Hayır, bu bir tür sapkın hayalcilik ve aldatıcı bencilliktir. Budha’nın dediği gibi bu, yalancı bene bir tür dönüştür, bir tür dinî gurur, ruhanî bencilliktir; riyazet, ibadet, ruhbanlık, inziva vs. adlarıyla.
Öyleyse yalancı ben, nerede ve nasıl yok edilebilir? ‘Büyük ben’ nasıl canlandırılabilir? İnsan toplumunda mı, ilahî zâtta mı?
İslam’da bu ikisi çatışmazlar, birbirlerine ters düşmezler. Tersine birbirlerine gerek duyarlar. ‘Ben’, ‘biz’ de yok edilmektedir. Allah’a ulaşması için. Ben’in ‘biz’ yönünde ortadan kaldırılması, bireyin ilahî beninin Allah’a doğru yöneltilmesidir. Dolayısıyla İslam’da ‘ben’, ne Allah’ın zâtında, ne toplumsal çıkarlarda ortadan kaldırılmakta ve ne de Allah’ın ve toplumsal çıkarların karşısında gerçeklenmektedir. Tersine, insanî ben’in -bütün insanlarla eşit benin- gerçeklenmesi, beslenmesi, gelişip olgunlaşması için ortadan kaldırılmaktadır yalancı ben. Öyleyse yalancı ben’imi biz’e kurban etmişsem, Allah karşısında ve Allah için de kendimi ortadan kaldırmışımdır; aynı zamanda da kendi gerçek ben’ime asalet vermiş, ona dayanmışımdır.

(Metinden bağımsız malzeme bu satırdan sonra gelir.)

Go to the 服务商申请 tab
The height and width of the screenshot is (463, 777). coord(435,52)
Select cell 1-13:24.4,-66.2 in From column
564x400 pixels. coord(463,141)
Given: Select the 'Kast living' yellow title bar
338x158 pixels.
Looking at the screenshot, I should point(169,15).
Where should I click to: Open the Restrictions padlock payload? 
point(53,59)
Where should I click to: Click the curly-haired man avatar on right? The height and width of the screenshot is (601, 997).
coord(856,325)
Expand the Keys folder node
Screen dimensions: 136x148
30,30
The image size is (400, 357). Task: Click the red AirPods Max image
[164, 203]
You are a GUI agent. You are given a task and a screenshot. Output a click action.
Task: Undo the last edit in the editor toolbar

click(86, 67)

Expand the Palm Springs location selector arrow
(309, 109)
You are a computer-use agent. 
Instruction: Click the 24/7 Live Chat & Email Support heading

Bir varlığı ya da insanî varlıklardan bir dizgeyi ya da insan varlığından bir tipi parça parça eden, her parçayı öteki parçaların karşısına yerleştiren, özsel bir bütünlüğü bulunan insanlığı, kavmî özelliklere, sınırlara ve renklere ayırıp parçalayan ve insanlıktan bir parça ‘ben oluş’ kazandıran özelliklerin tümü birkaç türlüdür:
1- Sosyal ben: Buna göre ‘biz beyazlar’, ‘o siyahlar’ karşısında bir tür bireyselliktir; toplu değil nisbî bireyselliktir.
2- Kavmi ve milli ben
3- Sınıfsal ben: Uşak karşısında efendi ben, efendi karşısında uşak ben, yönetilen karşısında yöneten ben, köle karşısında sahip ben, yoksul karşısında varsıl ben, işveren karşısında işçi ben; bunlar insan birimini parça parça eden duvarlardır.

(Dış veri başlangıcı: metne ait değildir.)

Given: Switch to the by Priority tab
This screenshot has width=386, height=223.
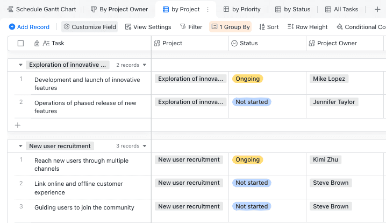Looking at the screenshot, I should pos(242,10).
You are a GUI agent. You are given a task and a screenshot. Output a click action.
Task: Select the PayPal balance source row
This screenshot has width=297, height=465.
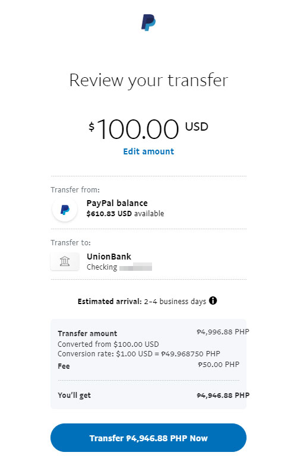pos(149,209)
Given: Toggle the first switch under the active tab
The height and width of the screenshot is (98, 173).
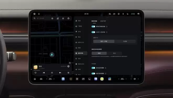Looking at the screenshot, I should pos(93,27).
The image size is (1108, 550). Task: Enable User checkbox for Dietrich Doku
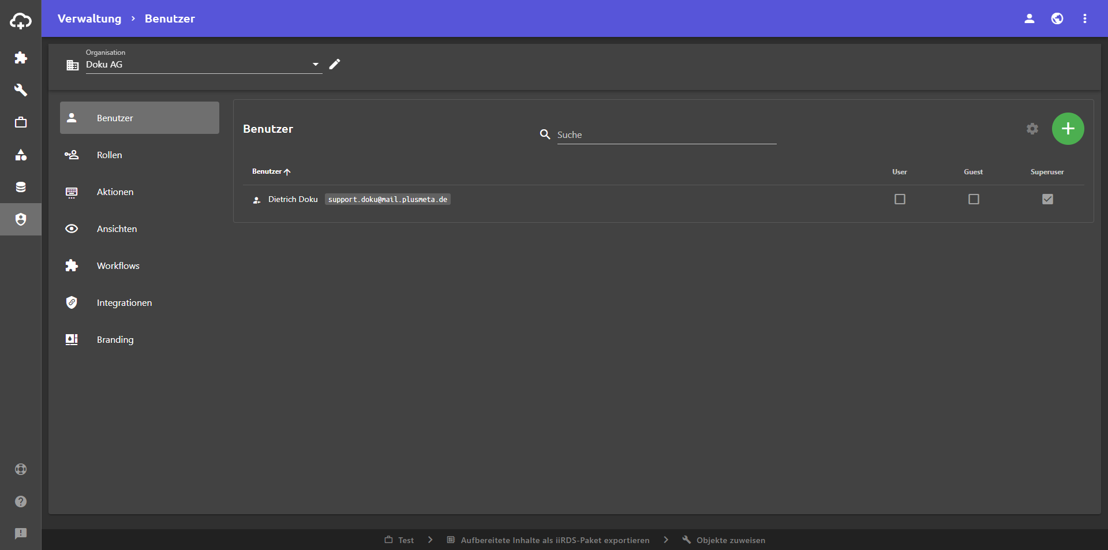point(900,199)
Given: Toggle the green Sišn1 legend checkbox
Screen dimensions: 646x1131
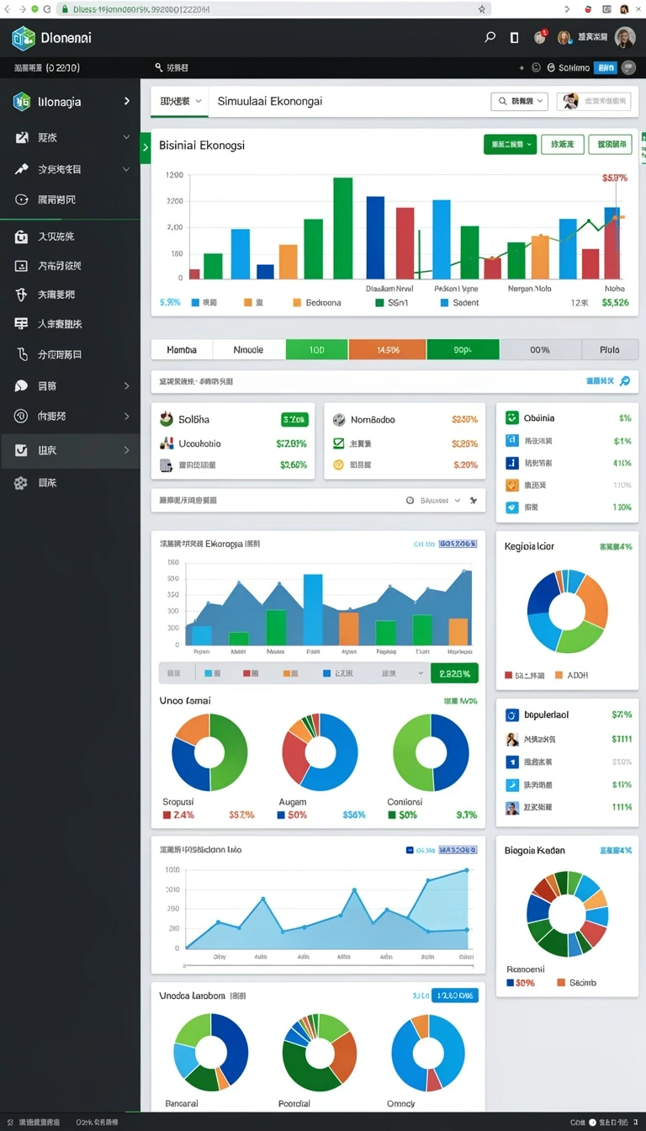Looking at the screenshot, I should pos(379,302).
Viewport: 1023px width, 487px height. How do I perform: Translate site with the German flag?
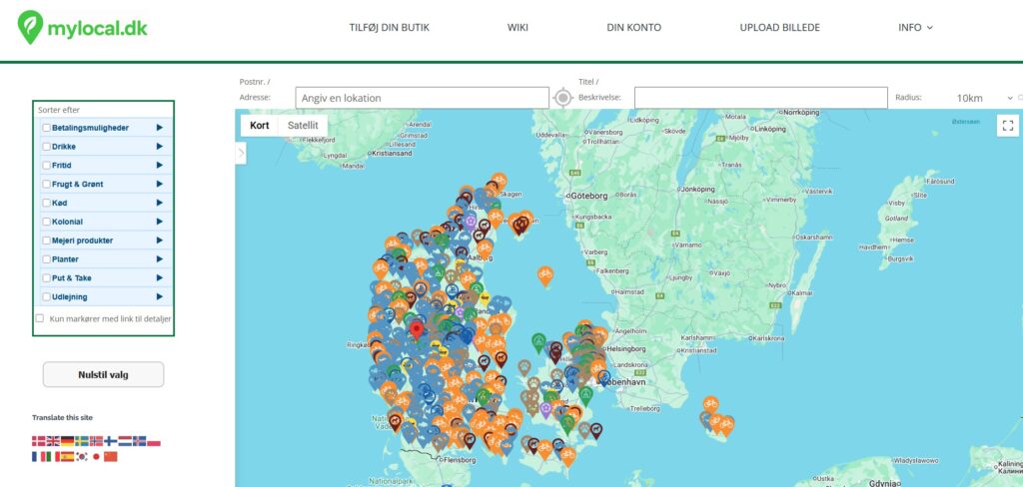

Burada ‘sınıfsal ben’, ‘bireysel ben’e de dönüşmektedir; iki kişi yan yana oturduklarında, özellikleriyle, giyimiyle, işgal ettiği yer ve konumla, ötekisinden -ki o da bireydir- ayrıdır. Bu ikisi hem iki bireydirler, hem de iki sınıftırlar. Onlardan herbiri kendi sınıfıyla eşittir, onların ilişkileri iki ben’in ilişkisi değil, iki sınıfın ilişkisidir. Dolayısıyla ‘sınıfsal ben’de, her sınıf milyonlarca insanı içinde barındırsa da her birey, sınıfının milyonlarca bireyiyle eşittir.

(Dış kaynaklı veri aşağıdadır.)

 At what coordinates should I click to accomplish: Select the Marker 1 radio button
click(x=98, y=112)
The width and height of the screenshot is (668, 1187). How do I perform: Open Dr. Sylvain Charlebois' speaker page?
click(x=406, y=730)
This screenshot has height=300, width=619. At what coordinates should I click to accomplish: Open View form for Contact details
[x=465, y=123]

4- Ailesel ben: Aristokraside özellik, haysiyet, övünç, övünçsüzlük ve benzerleri birbirlerinden ayrılmaktadır ve aileye -ailenin tek tek her bireyine- bireysellik vermektedir.
5- Mesleki ben: Çırak karşısında usta, mürit karşısında mürşit, memur karşısında amir, esnaf, üniversiteli, asker vs. git gel.
Şu anda sayma fırsatını bulamadığım başka ben’ler vardır.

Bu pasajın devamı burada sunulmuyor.